Other than handling individual cases, NHRIs can also support the work of NGOs. Morocco’s National Human Rights Council was instrumental during the climate summit COP22 held in Marrakech in 2016 in organising a space for NGOs to participate. “Collaboration is essential to create a sustainable solutions dynamic,” Fath el Habti of the National Human Rights Council said.
Challenges ahead. Though many NHRIs have already been dealing with the impacts from climate change, such as people being displaced by floods or having water shortages because of droughts, this is still happening at very individual levels, Duyck said.

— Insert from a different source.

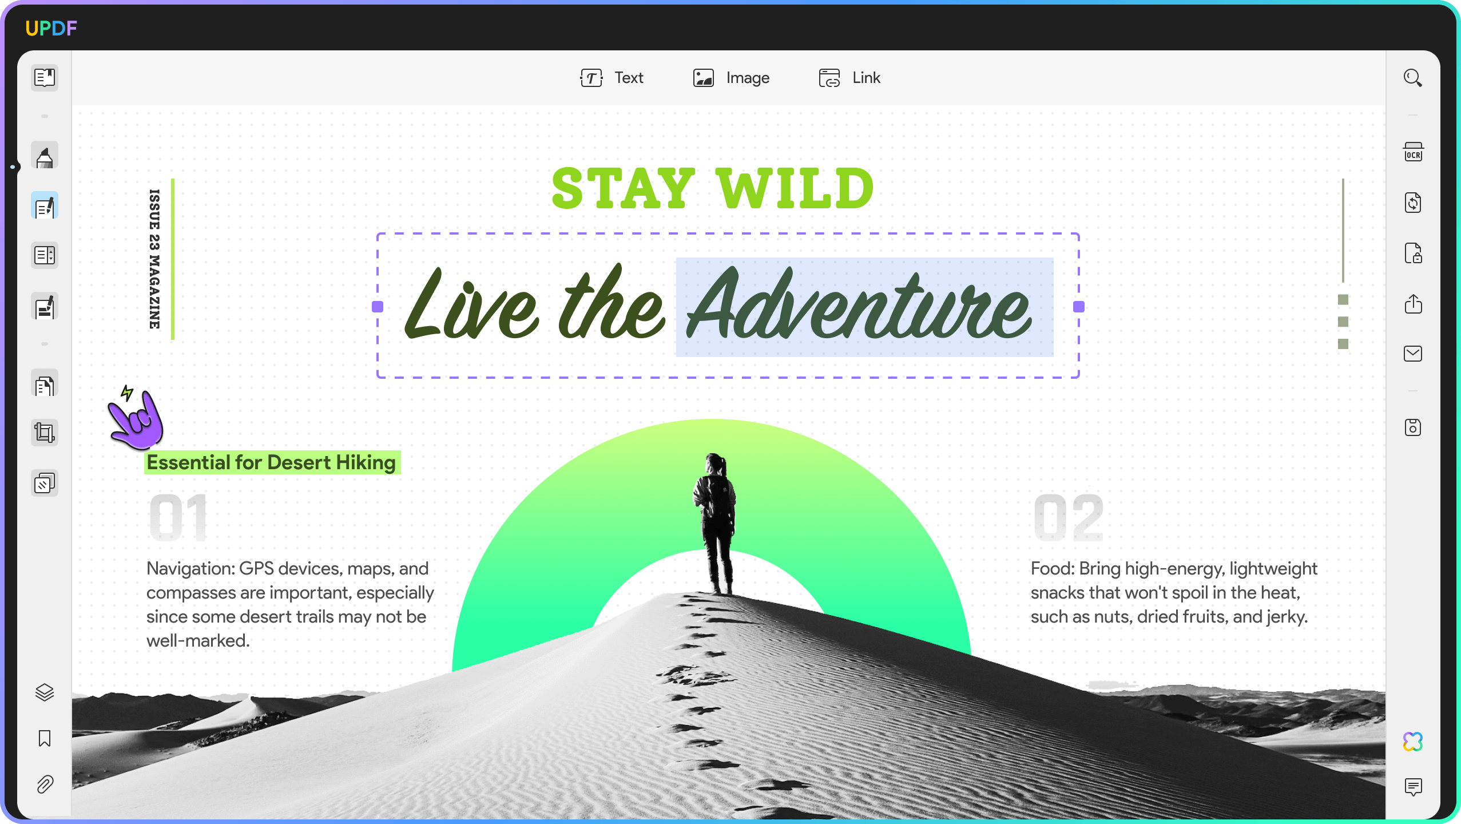
Task: Open the search function top-right
Action: (1414, 78)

But the fact that the Global Alliance for National Human Rights Institutions (GANHRI), which is the organisation in charge of rating NHRIs according to their compliance with the UN Paris Principles, decided to feature climate change as one of the two main topics of their annual conference in Geneva on 4 December, goes to show that the issue is becoming more of a priority.
The meeting produced a statement expressing the members’ commitment to engage in climate action. But while the intentions are there, NHRIs face important challenges regarding climate action.
Michael Windfuhr, deputy director of the German Institute for Human Rights told Geneva Solutions:
“Many NHRIs are used to handling cases such as people being arbitrarily detained, journalists not being allowed to work freely, but do not have much experience regarding climate change. We have to develop our own methodology approach and build our capacity as NHRIs in order to address this issue.”
Following GANHRI’s meeting, a workshop with the UN Environment Program and the Office of the High Commissioner for Human Rights will be organised next year to start training NHRIs in this area, Windfuhr added.
“We want to become systematic and powerful actors in addressing the climate emergency,” he concluded.